Rows of pointing data
*****

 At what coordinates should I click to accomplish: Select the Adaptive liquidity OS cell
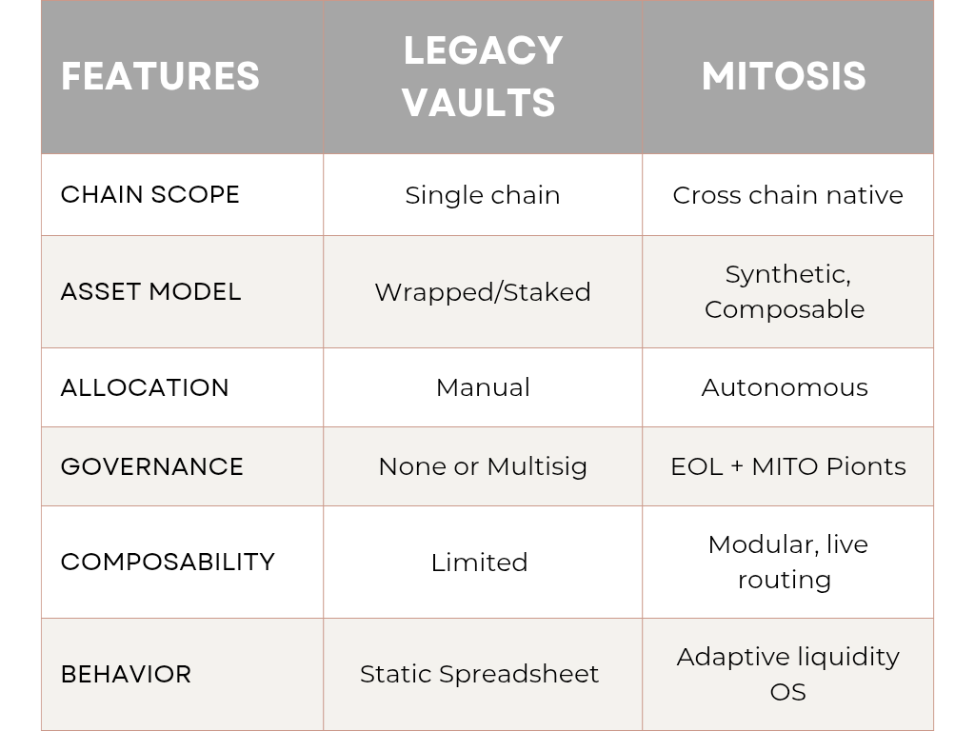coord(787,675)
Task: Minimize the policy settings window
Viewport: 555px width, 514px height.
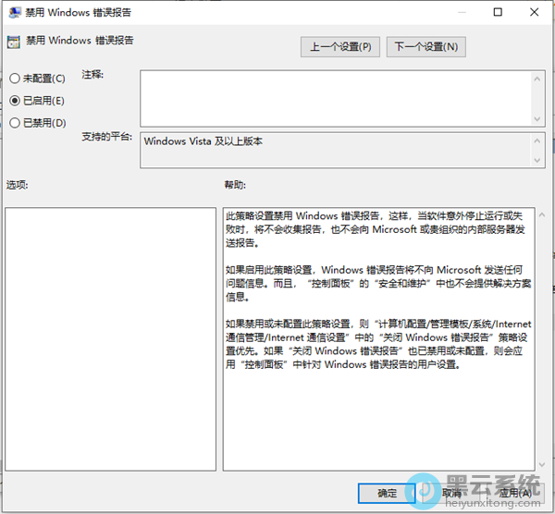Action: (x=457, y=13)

*****

• **The task**: Reproduce the lines above word for word, leaving out the pictures.

• **Solution below**:
 At what coordinates should I click to accomplish: Select the Adaptive liquidity OS cell
coord(787,675)
Task: Minimize the policy settings window
Viewport: 555px width, 514px height.
Action: (x=457, y=13)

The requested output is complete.